1 系统环境
硬件环境(Ascend/GPU/CPU): Ascend
MindSpore版本: mindspore=2.4.1
执行模式(PyNative/ Graph):不限
Python版本: Python=3.9
操作系统平台: Ubuntu 22.04
2 报错信息
2.1 问题描述
torch.where()参数condition和mindspore.mint.where()参数condition在需要多个逻辑表达式情况下的写法不一样。
对于需要两个逻辑表达式的情况,如:
(neg >= -delta) & (neg <= delta)
需要使用ops.logical_and接口来实现。
比如参数condition为:
condition = ops.logical_and((neg >= -delta), (neg <= delta))
如果参数condition使用如下代码会报错:
condition = (neg >= -delta) & (neg <= delta)
2.2 脚本信息
def test_where_value_and_grad():
def ternarize_torch(tensor):
delta = get_delta_torch(tensor)
alpha = get_alpha_torch(tensor, delta)
pos = torch.where(tensor > delta, 1, tensor)
neg = torch.where(pos<-delta, -1, pos)
ternary = torch.where((neg >= -delta) & (neg <= delta), 0, neg)
return ternary * alpha
def get_alpha_torch(tensor, delta):
ndim = len(tensor.shape)
view_dims = (-1,) + (ndim - 1)*(1,)
i_delta = (torch.abs(tensor) > delta)
i_delta_count = i_delta.view(i_delta.shape[0], -1).sum(1)
tensor_thresh = torch.where((i_delta), tensor, 0)
alpha = (1 / i_delta_count)*(torch.abs(tensor_thresh.view(tensor.shape[0], -1)).sum(1))
alpha = alpha.view(view_dims)
return alpha
def get_delta_torch(tensor):
ndim = len(tensor.shape)
view_dims = (-1,) + (ndim - 1) * (1,)
n = tensor[0].nelement()
norm = tensor.norm(1, ndim - 1).view(tensor.shape[0], -1)
norm_sum = norm.sum(1)
delta = (0.75 / n) * norm_sum
return delta.view(view_dims)
def ternarize_ms(tensor):
delta = get_delta_ms(tensor)
alpha = get_alpha_ms(tensor, delta)
pos = mint.where(tensor > delta, 1, tensor)

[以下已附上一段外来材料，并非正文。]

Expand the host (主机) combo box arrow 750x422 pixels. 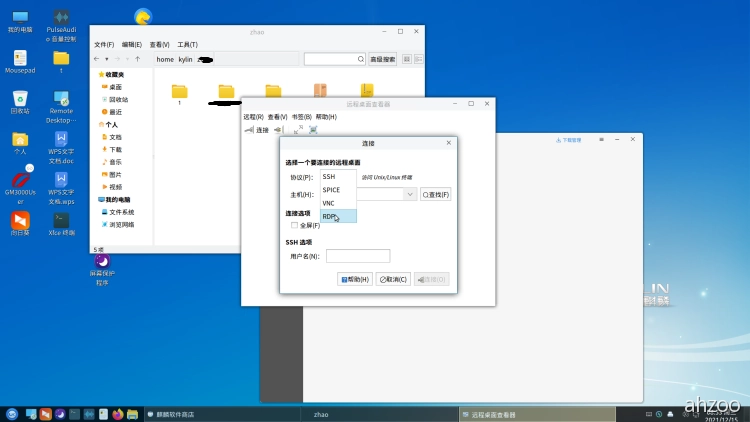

neg = mint.where(pos<-delta, -1, pos)
condition = ops.logical_and((neg >= -delta), (neg <= delta))
#condition = (neg >= -delta) & (neg <= delta)
ternary = mint.where(condition, 0, neg)
return ternary * alpha
def get_alpha_ms(tensor, delta):
ndim = len(tensor.shape)
view_dims = (-1,) + (ndim - 1)*(1,)
i_delta = (ops.abs(tensor) > delta)
i_delta_count = i_delta.view(i_delta.shape[0], -1).sum(1)

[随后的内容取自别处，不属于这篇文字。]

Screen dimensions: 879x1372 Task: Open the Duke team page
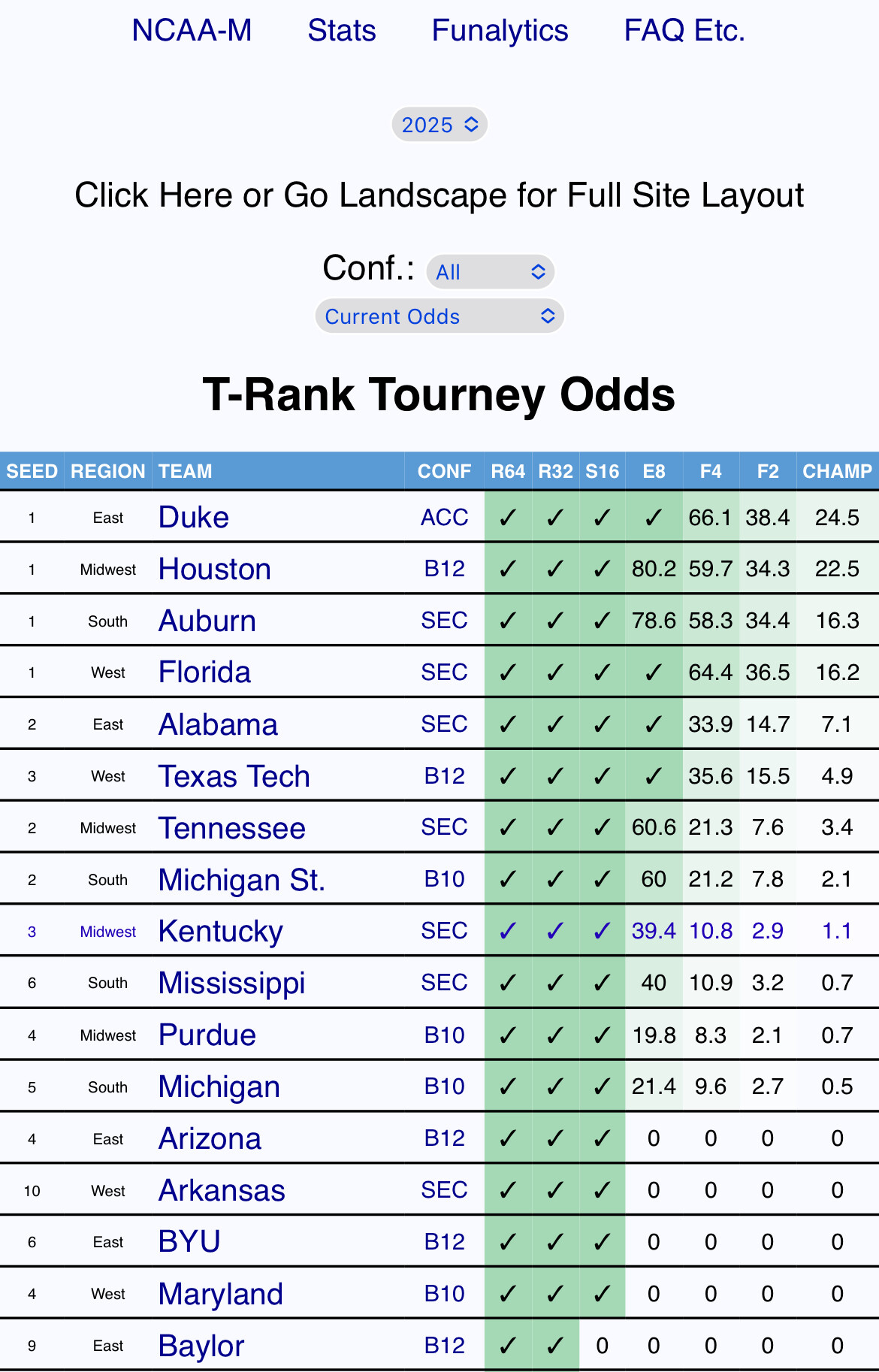click(193, 518)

tensor_thresh = mint.where((i_delta), tensor, 0)
alpha = (1 / i_delta_count)*(ops.abs(tensor_thresh.view(tensor.shape[0], -1)).sum(1))

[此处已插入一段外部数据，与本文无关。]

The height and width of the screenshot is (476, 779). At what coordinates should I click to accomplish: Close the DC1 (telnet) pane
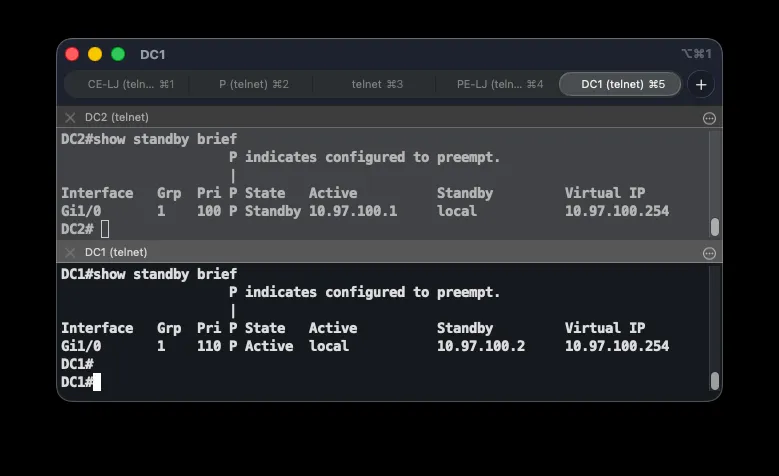click(x=70, y=252)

alpha = alpha.view(view_dims)
return alpha
def get_delta_ms(tensor):
ndim = len(tensor.shape)
view_dims = (-1,) + (ndim - 1) * (1,)
n = tensor[0].nelement()
norm = tensor.norm(1, ndim - 1).view(tensor.shape[0], -1)
norm_sum = norm.sum(1)
delta = (0.75 / n) * norm_sum
return delta.view(view_dims)
x_np = np.random.randn(3, 3).astype(np.float32)
x_torch = torch.from_numpy(x_np)
x_torch.requires_grad = True
x_ms = Parameter(Tensor.from_numpy(x_np))
y_torch = ternarize_torch(x_torch)
y_ms = ternarize_ms(x_ms)
print(f"<value torch> {y_torch}\n"
f"<value_ms> {y_ms}")
if np.allclose(y_torch.detach().numpy(), y_ms.asnumpy(), atol=1e-3):
print("[value] WITHIN TOLERANCE (from test_stack_value_and_grad): "
"value discrepancy between torch.stack "
"mindspore.mint.stack is less than 1e-3.")
else:
print("[value] BEYOND TOLERANCE (from test_stack_value_and_grad): "
"value discrepancy is beyond tolerance.")
print('='*50)
y_sum = y_torch.sum()
y_sum.backward()
grad_ms = ms.grad(ternarize_ms, grad_position=0)(x_ms)
print(f"<grad torch> {x_torch.grad}\n"
f"<grad> {grad_ms}")
if np.allclose(x_torch.grad.numpy(), grad_ms.asnumpy(), atol=1e-3):
print("[grad] WITHIN TOLERANCE (from test_stack_value_and_grad): "
"grad discrepancy between torch.stack "
"mindspore.mint.stack is less than 1e-3.")
else:
print("[grad] BEYOND TOLERANCE (from test_stack_value_and_grad): "
"grad discrepancy is beyond tolerance.")
print('='*50)
2.3 报错信息
---------------------------------------------------------------------------
TypeError Traceback (most recent call last)
Cell In[4], line 1
----> 1 test_where_value_and_grad()
Cell In[2], line 70, in test_where_value_and_grad()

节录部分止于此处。